(Page extract):
^^^^^^^^^^^^^^^^
RAM is fast, but it is still unable to provide data at anything resembling the rate that a CPU can consume it. For this reason, systems are built with multiple layers of cache that are meant to hold frequently used data and make it available more quickly. Reading a value from cache is relatively fast; a read that goes all the way to RAM, instead, can stall a CPU for the time it takes to execute hundreds of instructions. Making effective use of cache is, thus, important for an application to perform well. Well-written applications are implemented with cache behavior in mind, but the kernel has a role to play as well.

Each layer of cache is accessible by a different number of CPUs; the closest (L1) cache may be specific to a single CPU, while the subsequent (slower, but often larger) layers of cache will be shared by a group of CPUs. The last-level cache (LLC) farthest from the CPUs and, thus, the slowest, but it tends to be the largest and is shared by the largest number of CPUs. Moving a task from one CPU to another may move it away from the data it has built up in cache, hurting its performance. If a task is moved to another CPU in the same socket, much of its cached data may still be available in the lower-level caches; if it is moved to another NUMA node, it may have to start anew with an empty (from its point of view) cache.

Because moving a task can hurt its performance, the CPU scheduler tries to avoid doing that when it can. That objective often runs into conflict with others, such as the need to balance the load across the system to make the best use of the available CPU resources. What the scheduler currently does not do, though, is to try to identify groups of tasks that might be sharing resources and, as a result, could benefit from sharing a single cache if they were scheduled together. Spreading those tasks across the system, instead, could lead to contention as they fight to keep data in their local caches.
^^^^^^^^^^^^^^^^
(Collected data):
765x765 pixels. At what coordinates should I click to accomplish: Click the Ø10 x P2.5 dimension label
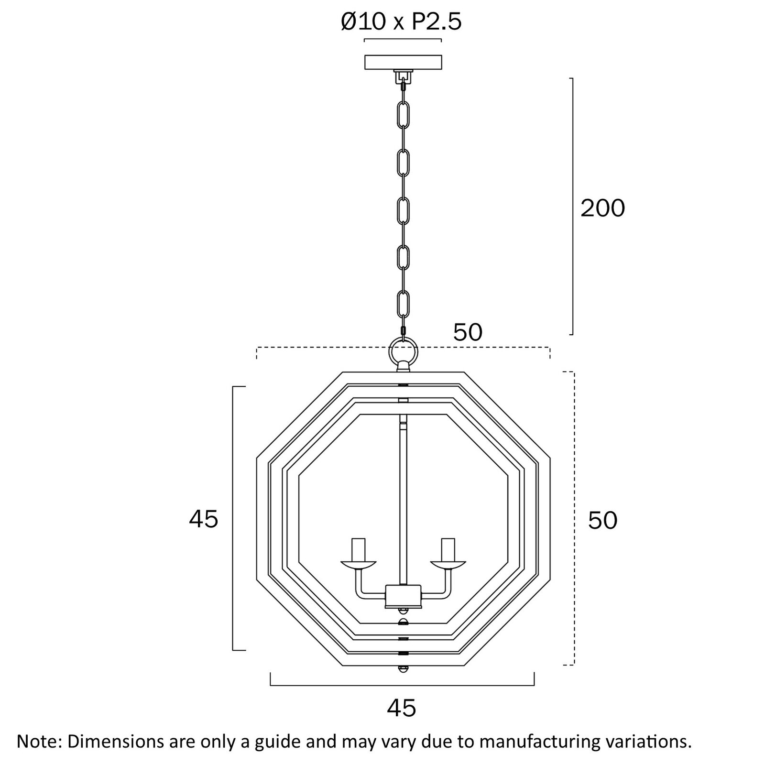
^^^^^^^^^^^^^^^^
(Goal 1): In the page extract on CPU caches and the scheduler, how long can a read that goes all the way to RAM stall a CPU?
(Goal 2): Translate this sentence from the page extract on CPU caches into Spanish: "Because moving a task can hurt its performance, the CPU scheduler tries to avoid doing that when it can."
(Goal 3): Write the next paragraph of the page extract about CPU caches and task scheduling, picking up after its final sentence.

(Final result 1): For the time it takes to execute hundreds of instructions.

(Final result 2): Como mover una tarea puede perjudicar su rendimiento, el planificador de la CPU intenta evitar hacerlo cuando puede.

(Final result 3):
In March, Peter Zijlstra posted an RFC patch to explore improving this situation. It is based on the idea that, if a process has multiple threads, those threads are likely to be sharing memory and could benefit from running within the same cache domain. It adds some instrumentation to the (already large) mm_struct structure that describes an address space, including a per-CPU array that is used by the scheduler to keep track of how much time threads using that mm_struct spend on each CPU in the system. This data decays over time, so recent usage is more strongly represented than usage in the distant, forgotten past (a few tens of milliseconds ago, say).

When the time comes to wake a thread that had been waiting for some event, the scheduler goes to that per-CPU array and determines which CPU has spent the most time executing threads from the same process. If the thread of interest has been running elsewhere, it will be moved to the selected CPU, where it will be closer to the other threads and, with luck, benefit from sharing cache space with them. As Zijlstra noted at the time: "This patch is not meant to be merged, it is meant for testing and development. We need to first make it actually improve workloads".

Chen then picked up this work and made a number of improvements to it. The original code would move a task to the hot CPU even if the task was already running within the same LLC domain, and thus already sharing the largest cache with that CPU. In this case, the movement will just slow that task down without much, if any, performance benefit, so task migration is inhibited in that case.

The other problem that turned up might seem obvious from the description of how the original patch works. Threads are migrated to the hot CPU without regard to how busy that CPU already is. If the number of threads is large, that gathering may well overload the target cache domain, hurting performance overall. This problem was addressed by looking at the overall usage statistics generated by the scheduler's load-balancing algorithm to ensure that the process owning the thread in question is not overloading the target domain. Specifically, if the process is using more than 25% of the CPU time in that domain, or has more than 33% of the overall load there, then the scheduler will not move more threads there.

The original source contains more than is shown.